Le personnage de Sean Penn - le frère de John - est le miroir moderne de ces Ougandais faits anges. En soignant sa peur de l’avion de façon excessive, les médecins ont condamné Marciello a passé sa vie dans les airs, produisant chez lui une allergie au sol. Depuis le confort de plusieurs dizaines de milliers de pieds d’altitude, Marciello écrit un rapport sur l’état du monde. Sur ce monde devenu si humainement froid que la planète, plutôt que de se réchauffer, s’est refroidie au point qu’il neige sur la surface entière du globe en plein de mois de juillet. Au point que les cœurs des gens seuls s’arrêtent de battre. Marciello n’a plus de contact avec les hommes : c’est le coût de sa supériorité. Son seul centre d’intérêt : son frère John, et l’amour qu’il est indispensable qu’il partage à nouveau avec Elena.

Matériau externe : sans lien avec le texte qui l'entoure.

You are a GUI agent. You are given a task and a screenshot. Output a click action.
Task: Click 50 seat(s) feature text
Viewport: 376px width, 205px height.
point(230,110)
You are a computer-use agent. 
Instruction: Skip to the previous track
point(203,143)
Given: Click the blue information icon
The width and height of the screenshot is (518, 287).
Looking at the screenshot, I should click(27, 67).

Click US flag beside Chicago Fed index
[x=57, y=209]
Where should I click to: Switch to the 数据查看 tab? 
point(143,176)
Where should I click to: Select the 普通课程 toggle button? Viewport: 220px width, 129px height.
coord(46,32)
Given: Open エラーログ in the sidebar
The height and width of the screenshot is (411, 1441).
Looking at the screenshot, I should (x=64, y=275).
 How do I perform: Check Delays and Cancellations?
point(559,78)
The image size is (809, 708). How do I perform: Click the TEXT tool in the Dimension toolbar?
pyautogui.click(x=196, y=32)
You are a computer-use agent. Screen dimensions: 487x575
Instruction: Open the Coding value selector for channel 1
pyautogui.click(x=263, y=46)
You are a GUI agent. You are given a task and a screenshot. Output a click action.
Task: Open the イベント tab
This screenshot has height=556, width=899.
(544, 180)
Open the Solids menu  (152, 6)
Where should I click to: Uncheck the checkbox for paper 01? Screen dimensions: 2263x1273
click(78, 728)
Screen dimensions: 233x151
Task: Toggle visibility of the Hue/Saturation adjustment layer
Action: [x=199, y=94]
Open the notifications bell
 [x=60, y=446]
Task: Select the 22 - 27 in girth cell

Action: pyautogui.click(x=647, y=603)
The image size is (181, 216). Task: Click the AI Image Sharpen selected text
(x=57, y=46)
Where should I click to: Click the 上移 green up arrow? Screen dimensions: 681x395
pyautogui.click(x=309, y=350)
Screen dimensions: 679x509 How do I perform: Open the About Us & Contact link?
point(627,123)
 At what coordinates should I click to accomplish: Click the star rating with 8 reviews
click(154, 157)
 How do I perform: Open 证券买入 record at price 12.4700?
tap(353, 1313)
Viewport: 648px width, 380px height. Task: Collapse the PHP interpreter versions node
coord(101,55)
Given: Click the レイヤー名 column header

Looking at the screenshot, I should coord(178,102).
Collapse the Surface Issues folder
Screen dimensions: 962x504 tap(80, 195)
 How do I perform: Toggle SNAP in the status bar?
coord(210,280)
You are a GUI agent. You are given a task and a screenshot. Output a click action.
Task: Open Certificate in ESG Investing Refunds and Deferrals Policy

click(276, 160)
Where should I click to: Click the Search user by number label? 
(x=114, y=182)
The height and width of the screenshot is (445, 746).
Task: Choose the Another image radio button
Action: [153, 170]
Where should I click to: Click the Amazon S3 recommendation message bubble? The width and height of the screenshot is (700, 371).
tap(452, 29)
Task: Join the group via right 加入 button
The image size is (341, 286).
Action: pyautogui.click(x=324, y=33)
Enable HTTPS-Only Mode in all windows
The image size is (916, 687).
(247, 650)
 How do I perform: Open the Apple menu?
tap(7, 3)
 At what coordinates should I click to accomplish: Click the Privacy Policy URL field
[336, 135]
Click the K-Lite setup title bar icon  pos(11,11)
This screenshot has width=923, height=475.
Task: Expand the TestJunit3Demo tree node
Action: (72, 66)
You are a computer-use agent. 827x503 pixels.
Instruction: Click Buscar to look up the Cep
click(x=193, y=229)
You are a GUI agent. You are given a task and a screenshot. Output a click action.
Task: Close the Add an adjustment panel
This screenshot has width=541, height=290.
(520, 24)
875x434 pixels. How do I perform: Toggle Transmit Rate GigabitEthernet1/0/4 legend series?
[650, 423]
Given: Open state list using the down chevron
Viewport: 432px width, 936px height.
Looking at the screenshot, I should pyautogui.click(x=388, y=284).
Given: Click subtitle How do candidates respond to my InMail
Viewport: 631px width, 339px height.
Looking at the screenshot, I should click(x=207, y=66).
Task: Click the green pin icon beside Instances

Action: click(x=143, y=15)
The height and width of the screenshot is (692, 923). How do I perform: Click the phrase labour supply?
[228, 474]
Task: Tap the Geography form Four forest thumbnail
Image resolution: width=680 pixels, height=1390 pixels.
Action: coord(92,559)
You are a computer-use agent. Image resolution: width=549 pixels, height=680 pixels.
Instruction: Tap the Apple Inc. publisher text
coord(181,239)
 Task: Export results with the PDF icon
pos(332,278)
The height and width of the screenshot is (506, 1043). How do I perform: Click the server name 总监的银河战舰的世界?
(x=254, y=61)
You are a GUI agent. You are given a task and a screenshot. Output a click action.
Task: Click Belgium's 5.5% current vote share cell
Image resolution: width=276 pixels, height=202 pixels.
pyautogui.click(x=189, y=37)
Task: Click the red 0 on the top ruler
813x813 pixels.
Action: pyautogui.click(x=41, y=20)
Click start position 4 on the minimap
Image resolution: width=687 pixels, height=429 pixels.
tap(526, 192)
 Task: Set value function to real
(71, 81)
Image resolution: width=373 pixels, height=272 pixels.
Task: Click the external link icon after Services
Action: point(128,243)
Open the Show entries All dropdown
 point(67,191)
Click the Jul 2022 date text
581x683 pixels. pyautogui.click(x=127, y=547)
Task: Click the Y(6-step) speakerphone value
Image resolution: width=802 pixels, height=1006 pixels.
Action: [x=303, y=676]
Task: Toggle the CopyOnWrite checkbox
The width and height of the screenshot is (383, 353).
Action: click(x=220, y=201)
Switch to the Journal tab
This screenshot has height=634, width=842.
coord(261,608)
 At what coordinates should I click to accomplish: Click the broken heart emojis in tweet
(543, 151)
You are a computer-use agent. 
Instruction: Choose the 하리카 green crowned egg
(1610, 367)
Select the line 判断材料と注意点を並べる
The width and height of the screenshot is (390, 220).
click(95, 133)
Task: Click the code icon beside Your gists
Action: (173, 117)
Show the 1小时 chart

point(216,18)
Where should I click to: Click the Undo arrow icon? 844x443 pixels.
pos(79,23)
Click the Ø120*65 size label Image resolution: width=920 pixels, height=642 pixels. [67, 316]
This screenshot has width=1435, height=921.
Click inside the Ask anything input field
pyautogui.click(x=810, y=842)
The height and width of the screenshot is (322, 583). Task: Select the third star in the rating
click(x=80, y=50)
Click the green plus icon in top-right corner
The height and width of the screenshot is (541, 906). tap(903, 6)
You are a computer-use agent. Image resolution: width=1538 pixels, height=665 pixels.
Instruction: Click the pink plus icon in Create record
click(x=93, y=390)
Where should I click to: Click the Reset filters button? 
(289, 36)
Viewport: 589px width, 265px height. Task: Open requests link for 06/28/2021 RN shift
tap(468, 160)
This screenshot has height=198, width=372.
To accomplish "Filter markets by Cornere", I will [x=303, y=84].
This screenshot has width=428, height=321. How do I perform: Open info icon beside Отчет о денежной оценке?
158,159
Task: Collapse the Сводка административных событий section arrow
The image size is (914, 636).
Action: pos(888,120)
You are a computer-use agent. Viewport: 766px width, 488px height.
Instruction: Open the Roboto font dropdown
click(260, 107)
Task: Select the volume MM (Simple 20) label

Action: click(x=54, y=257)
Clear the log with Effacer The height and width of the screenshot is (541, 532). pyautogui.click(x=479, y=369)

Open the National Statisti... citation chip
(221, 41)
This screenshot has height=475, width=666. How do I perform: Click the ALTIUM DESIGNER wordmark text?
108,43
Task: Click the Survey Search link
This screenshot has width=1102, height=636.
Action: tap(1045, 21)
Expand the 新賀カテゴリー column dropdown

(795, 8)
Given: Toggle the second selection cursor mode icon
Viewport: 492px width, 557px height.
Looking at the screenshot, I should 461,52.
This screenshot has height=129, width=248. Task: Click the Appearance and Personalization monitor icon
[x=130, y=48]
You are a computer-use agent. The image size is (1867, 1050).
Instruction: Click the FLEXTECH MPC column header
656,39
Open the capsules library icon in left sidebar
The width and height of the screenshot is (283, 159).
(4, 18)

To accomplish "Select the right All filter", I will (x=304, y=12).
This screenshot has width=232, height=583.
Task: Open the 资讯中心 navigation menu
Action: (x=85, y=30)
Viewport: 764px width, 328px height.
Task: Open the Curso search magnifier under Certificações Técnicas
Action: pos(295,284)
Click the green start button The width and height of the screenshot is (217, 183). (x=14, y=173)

Et Marciello a bien raison : si Vinterberg fait de ses composantes imaginaires une simple toile de fond, c’est parce que, à l’image par exemple d’un Gattaca (Andrew Niccol - 1997), It’s All About Love est un film de science-fiction sans en être un. D’une certaine façon, Vinterberg semble partager bon nombre de points communs avec l’univers de Mamoru Oshii ; on pense ainsi à la perte de repères provoquée par la première vision d’un Patlabor 2 par exemple. On s’attache au background, persuadé que ces détails ont une importance qu’ils n’ont pas ; et, à l’image de ce New York déshumanisé de l’année 2021, on oublie de s’intéresser aux hommes, et à ce qui fait d’eux des êtres humains. Pas besoins de machines, de cyborgs ou de robots géants pour "déshumaniser" ; l’intrigue de It’s All About Love tourne justement autour de la déshumanisation d’Elena, patineuse extraordinaire, dont les proches oublient que son pouvoir provient de son interprétation, humaine et personnelle - et par conséquent unique. C’est ce manque de discernement, d’attachement qui tue les hommes dans le film de Vinterberg ; en prendre conscience au cours de la narration perturbe fortement l’ampleur initialement envisagée de la trame, mais n’enlève en rien sa force de fascination.
"Il neige sur la planète entière et l’avion ne peut plus se poser ; j’avoue que j’ai un peu peur."
Car oui, It’s All About Love est un film proprement fascinant, intense, effrayant. Superbement réalisé, offrant au travail sonore une importance phénoménale (les alternances de silence et de vacarme, les superbes envolées lyriques), le film de Vinterberg jouit de plus de performances excellentes. Claire Danes, adolescente charmante devenue femme superbe, est d’une profondeur étonnante ; Joaquim Phoenix d’une banalité parfaitement humaine et nécessaire. Mention spéciale aussi à l’interprète de Michael, Douglas Henshall, le plus humain de tous par la quantité de défauts qu’il accumule, objet de l’attachement que provoque une naïveté authentique.
Tous participent à la réussite merveilleuse d’un film hors du commun, poème redoutable et pourtant peu subtil sur l’essence de l’humanité, traversé d’images sublimes et de moments de grâce. Déballage de technique et de mise en forme visant à (re)mettre à jour une simple évidence, résumée dans son titre, It’s All About Love est toutefois l’une des redondances les plus essentielles qu’il m’ait été donné de voir depuis longtemps.
It’s All About Love est sorti sur les écrans français le 2 juillet 2003.